Camp lets kids with medical conditions be kids

Gathering includes transplant nurses, physicians and community volunteers

By Kathleen Galligan
Detroit Free Press

HOLLY, Mich. (AP) — Sam Schnepp can’t decide what his favorite camp activity was: the zip line or giant rope swing.

“They were both scary and both very high up,” he said.

It may seem like a common dilemma for an 11-year-old boy, but it was much more than that for Sam.

Diagnosed with biliary atresia — a liver disease — at 8 weeks old, the East Lansing boy had never been able to go to camp. He nearly died several times last year before receiving a liver transplant Sept. 26 at the University of Michigan C.S. Mott Children’s Hospital. He spent four months there following his surgery.

Recently, Sam got to experience camp for the first time, thanks to Camp Michitanki (Michigan Transplant Kids) at the YMCA’s Camp Ohiyesa in Holly. He was one of 85 children ages 7-17 to attend the weeklong camp.

Michitanki co-founder Vicki Shieck, a transplant nurse at Mott, said the camp has been her dream.

“I am so happy to see him at camp this year,” Shieck said of Sam. “Here, scars are normal. I tell the kids, you should be proud of them -- you earned them. You have been on a journey that other people have not.”

Sponsored by the University of Michigan, Shieck and fellow nurse Doug Armstrong, who previously worked at the U-M Transplant Center, teamed up 16 years ago. They chartered a bus and drove 10 children to a transplant camp in West Virginia.

“It was really a lot of driving for two days of camping,” Armstrong said.

In 2003, they partnered with the YMCA. The camp meets once a year in late June and includes transplant nurses, physicians and community volunteers who work with YMCA staff.

“From the time they are diagnosed, they are given a list of can’ts. At camp, it’s all about what they can do,” Armstrong said.

Armstrong is the CEO of North Star Reach, a nonprofit located on 105 acres in Pinckney. Scheduled to open in the summer of 2014, it will serve 1,500 children with serious illnesses year-round, including the Camp Michitanki kids.

“Every week in the summer, different medical conditions will be served,” Armstrong said. “We’ll have a state-of-the-art medical center equipped with dialysis and breathing machines — everything the kids need.”

The camps also provide a respite for families.

Sam’s mother, Leanne Schnepp, said she was excited her son got to go. She and her husband, Marty, let their daughter stay with her parents and took advantage of their first week alone in 11 years.

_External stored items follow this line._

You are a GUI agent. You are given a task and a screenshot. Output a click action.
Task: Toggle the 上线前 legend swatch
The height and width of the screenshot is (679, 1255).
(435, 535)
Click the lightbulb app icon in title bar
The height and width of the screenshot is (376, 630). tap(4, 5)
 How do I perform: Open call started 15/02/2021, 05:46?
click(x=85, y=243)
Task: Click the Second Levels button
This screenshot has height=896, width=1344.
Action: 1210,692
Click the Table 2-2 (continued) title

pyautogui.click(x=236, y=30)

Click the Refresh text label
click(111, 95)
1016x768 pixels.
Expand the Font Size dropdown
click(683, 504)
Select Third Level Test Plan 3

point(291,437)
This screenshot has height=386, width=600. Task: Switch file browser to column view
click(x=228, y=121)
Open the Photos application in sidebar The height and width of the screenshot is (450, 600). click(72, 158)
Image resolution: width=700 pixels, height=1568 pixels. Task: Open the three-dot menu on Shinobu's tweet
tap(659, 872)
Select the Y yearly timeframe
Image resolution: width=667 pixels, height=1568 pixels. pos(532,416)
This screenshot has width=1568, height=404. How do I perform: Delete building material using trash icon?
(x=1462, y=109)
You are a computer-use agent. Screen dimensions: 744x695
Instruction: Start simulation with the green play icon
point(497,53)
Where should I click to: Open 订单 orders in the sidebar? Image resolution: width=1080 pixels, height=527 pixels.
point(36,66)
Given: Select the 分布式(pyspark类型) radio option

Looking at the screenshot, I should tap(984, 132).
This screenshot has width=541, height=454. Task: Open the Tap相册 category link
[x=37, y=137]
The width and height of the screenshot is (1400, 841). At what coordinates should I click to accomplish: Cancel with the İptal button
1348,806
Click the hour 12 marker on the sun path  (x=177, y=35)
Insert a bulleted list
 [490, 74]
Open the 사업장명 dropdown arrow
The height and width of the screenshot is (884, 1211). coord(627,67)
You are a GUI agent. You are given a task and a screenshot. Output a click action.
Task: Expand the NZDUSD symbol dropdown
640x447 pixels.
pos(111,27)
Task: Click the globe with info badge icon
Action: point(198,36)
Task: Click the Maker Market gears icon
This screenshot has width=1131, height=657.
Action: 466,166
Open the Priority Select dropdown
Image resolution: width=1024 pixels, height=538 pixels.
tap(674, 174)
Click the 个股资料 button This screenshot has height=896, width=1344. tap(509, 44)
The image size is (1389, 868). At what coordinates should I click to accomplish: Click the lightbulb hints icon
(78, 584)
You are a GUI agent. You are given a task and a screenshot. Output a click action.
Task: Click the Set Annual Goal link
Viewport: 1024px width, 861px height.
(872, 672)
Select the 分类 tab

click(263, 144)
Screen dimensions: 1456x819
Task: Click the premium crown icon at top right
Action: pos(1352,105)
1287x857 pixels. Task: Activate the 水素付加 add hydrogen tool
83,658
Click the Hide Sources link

“I knew he would have a bunch of people around him that understand what he’s going through,” she said.

Sam said he already misses his fellow campers from Cabin 5. One of those boys, Isaac Raqib, 11, of Ann Arbor received a kidney transplant seven years ago. Dismounting from his horse after a leisurely afternoon ride, Isaac smiled and said, “I never felt so alive.”

At the end of the week, the kids were asked to say one word to describe the  camp.

“I screamed, ‘Awesomeness!’” Sam said.